[Data shown Boundary: Start]

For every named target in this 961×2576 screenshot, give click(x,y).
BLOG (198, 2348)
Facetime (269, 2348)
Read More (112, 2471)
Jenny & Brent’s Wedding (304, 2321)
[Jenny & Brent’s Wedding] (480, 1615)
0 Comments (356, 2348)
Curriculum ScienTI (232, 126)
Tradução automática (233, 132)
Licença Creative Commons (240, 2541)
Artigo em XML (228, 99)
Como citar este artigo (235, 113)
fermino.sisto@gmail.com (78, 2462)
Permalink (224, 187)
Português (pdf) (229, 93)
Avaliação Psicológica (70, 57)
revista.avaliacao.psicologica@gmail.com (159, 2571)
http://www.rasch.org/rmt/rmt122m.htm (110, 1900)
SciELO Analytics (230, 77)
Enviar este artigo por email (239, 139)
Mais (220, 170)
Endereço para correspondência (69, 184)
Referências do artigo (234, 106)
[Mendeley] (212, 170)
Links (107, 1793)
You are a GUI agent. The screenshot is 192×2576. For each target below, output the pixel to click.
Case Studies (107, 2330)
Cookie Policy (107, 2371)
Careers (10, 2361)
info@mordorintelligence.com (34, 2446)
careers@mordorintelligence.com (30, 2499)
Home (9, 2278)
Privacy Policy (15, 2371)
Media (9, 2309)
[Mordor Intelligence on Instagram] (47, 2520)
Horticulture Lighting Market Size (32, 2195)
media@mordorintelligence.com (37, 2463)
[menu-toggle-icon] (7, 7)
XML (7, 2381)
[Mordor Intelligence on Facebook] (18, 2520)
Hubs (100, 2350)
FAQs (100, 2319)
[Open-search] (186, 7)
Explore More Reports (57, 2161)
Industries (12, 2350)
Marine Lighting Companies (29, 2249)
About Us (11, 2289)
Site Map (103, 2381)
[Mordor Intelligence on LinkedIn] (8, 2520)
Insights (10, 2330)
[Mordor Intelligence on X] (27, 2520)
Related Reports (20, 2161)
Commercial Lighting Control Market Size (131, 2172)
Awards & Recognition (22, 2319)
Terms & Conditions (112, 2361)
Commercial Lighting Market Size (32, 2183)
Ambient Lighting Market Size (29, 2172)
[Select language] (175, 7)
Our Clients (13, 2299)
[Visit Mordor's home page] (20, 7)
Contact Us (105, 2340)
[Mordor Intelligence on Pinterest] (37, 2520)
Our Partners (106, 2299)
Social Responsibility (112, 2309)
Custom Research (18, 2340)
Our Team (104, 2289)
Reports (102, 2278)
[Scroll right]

[Data shown Boundary: End]

### Task
Beginning with the line containing "Privacy Policy (15, 2371)" in the material above, copy every line exactly until you have copied the line containing "Site Map (103, 2381)".

### Solution to this exercise
Privacy Policy (15, 2371)
Media (9, 2309)
[Mordor Intelligence on Instagram] (47, 2520)
Horticulture Lighting Market Size (32, 2195)
media@mordorintelligence.com (37, 2463)
[menu-toggle-icon] (7, 7)
XML (7, 2381)
[Mordor Intelligence on Facebook] (18, 2520)
Hubs (100, 2350)
FAQs (100, 2319)
[Open-search] (186, 7)
Explore More Reports (57, 2161)
Industries (12, 2350)
Marine Lighting Companies (29, 2249)
About Us (11, 2289)
Site Map (103, 2381)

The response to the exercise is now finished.